Binbir güçlükle 1994 yılında New Mexico Üniversitesi’nden derece alarak mezun oldu. Diplomasını aldıktan dört gün sonra kızı Somah’ı dünyaya getirdi. Artık yeni mezun ve bekar bir anneydi! Sıkıntının her türüyle en çok da parasızlıkla evliydi! Durumlarını en iyi özetleyen anıyı anlatırken bile ağlıyorlar kızıyla birlikte:


“Şükran Günü Amerikalılar için genellikle yiyeceklerle dolu bir masa ve çevresinde neşeli aile demektir. Ama benim ve o zaman küçük olan kızım için çok başkaydı. Şükran günü dolabı açtım. Küçük bir konserve kurufasülye ve bayat ekmek vardı. Başka birşeyimiz yoktu. Çaresizdim. En iyisi yemek kuponu verilen ofise gideyim dedim. İstemeye istemeye gittim. Fakat, kuyruktaki diğer yoksullukları görünce başkasının hakkını almamak için eve geri döndüm. Kızım, bana hangi yemeği yapacağımı sordu. Ben her zamanki gibi yiyeceğiz deyince, yıkıldı ağladı. Ben de tabi...”

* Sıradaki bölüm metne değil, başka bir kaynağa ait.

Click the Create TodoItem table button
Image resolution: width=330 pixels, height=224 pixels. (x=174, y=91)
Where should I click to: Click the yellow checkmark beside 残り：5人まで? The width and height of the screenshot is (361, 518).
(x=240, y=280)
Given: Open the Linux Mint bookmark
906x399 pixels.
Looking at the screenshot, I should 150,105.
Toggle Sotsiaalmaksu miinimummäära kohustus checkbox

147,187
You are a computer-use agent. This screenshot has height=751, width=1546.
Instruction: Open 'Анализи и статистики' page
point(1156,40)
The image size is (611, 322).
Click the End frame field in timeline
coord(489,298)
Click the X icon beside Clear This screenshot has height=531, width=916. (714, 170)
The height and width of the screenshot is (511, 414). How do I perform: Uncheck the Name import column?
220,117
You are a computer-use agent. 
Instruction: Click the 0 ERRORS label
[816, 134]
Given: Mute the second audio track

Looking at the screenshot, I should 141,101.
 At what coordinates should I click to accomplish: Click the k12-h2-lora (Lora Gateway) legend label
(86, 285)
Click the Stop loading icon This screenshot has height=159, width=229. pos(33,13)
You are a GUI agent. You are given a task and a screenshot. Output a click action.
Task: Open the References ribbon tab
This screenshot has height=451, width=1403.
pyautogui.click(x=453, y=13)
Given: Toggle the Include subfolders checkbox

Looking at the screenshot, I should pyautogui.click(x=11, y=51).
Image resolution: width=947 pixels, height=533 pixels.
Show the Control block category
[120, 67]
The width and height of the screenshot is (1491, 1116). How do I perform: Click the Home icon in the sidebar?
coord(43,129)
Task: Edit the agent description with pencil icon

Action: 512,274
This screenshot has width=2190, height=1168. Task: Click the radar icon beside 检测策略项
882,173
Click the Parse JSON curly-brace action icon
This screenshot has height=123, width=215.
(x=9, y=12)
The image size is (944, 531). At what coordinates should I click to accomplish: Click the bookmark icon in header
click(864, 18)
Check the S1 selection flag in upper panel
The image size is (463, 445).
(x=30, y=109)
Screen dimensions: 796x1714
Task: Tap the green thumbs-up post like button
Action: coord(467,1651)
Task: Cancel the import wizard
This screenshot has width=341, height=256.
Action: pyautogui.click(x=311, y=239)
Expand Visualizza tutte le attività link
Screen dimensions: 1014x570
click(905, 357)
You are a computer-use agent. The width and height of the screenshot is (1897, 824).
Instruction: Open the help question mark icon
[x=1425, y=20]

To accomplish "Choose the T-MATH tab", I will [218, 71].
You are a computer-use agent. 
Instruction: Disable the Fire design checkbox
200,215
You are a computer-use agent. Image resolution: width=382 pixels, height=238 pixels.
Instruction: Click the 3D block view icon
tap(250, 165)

Kızına daha iyi bakabilmek için hukuk okumaya karar verdi 2000’lerin ortasında. Direnci ataları kadınlardan mirastı ona. Hukuk eğitimini neredeyse kızıyla birlikte aldı. O günleri anlatırken, “Evet köprü altında yaşamadık belki ama...” diye başlayan sözünü kızı kesiyor: “Öyle deme anne, biz resmen evsizdik...”


Doğruyu söylüyordu Somah. O denli parasızdılar ki tek göz bir odanın kirasını ödeyecek durumları yoktu. Anne kız aynı yatağı paylaşıyorlar ve çoğunlukla arkadaş evinde geçici barınıyorlardı. Bir ara tek göz odaları oldu. Fakat kirayı ödeyemedikleri için eşyalarını kapının önüne koydu ev sahibi.


Tam burada çok güzel bir benzetme yapıyor. Bizim sessiz, çalışkan, derleyen toparlayan Anadolu kadınımıza benzer örnek veriyor. Diyor ki: “Ama çenemi yukarıda tutmam, hayata olumlu bakabilmesi için kızımı büyütmem ve işlerin ters gittiğini ona farkettirmemem gerekiyordu...”


Yaşam öyküsünden küçük bir kesit vermeye çalıştığım bu kadın Debra Anne Haaland, ama ona Deb diyorlar... ABD Başkanı Biden, iyi bir şey yaptı onu İçişleri Bakanı olarak atadı. Deb, bu atamayla tarihe geçti. Bilmeyenimiz, “Güzel de, önemi ne” diye merak edebilir.


O, çoğu Amerikalı ve de dünyanın biz dahil büyük bölümünde kovboy filmlerinin barbar, acımasızca beyazları öldüren, çocukları kaçıran, kafa derisi avcıları olarak tanıtılan Amerikan yerlisi, bir Kızılderili... Erkeklerini tanıdık biz hep, oysa o güçlü Kızılderili bir kadın.


Deb Haaland, ABD’deki en büyük yerli halk Navaho’lardan, Apaçilerle akraba. Topraklarını işgal eden, atalarını oradan oraya süren darmadağın edip azınlık hale getiren beyazlara zerre kin duymuyor. Çünkü üniversite de dahil tüm eğitim yaşamı boyunca her bayrak töreninde her Amerikalı öğrenci gibi sağ eli kalbinin üzerinde Pledge of Allegiance’yi (Bağlılık Andı) tekrarladı... Tek isteği var Kızılderili İçişleri Bakanı’nın, birlikte dünyayı daha güzel bir yer haline getirmek.


Ve Deb Haaland’ın başarı öyküsünün en can alıcı, bizde neden böylesi yok dedirten yanını kızı gösteriyor... Annesi, “Mali durumumuz iyileşti artık” diyor. Somah gülümsüyor ve ekliyor: “Evet iyileşti. 60 yaşındasın ve hala öğrenci kredi taksitlerini ödüyorsun...”


Hayat Türk milleti olarak içine çekildiğimiz kısır tartışmalardan, sevgisizlikten, saygısızlıklardan, kinden, nefretten ibaret değil. Keşke gözlerimizi dünyaya kapatan ruhumuzu yaralayan öfke perdesini yırtıp atabilsek.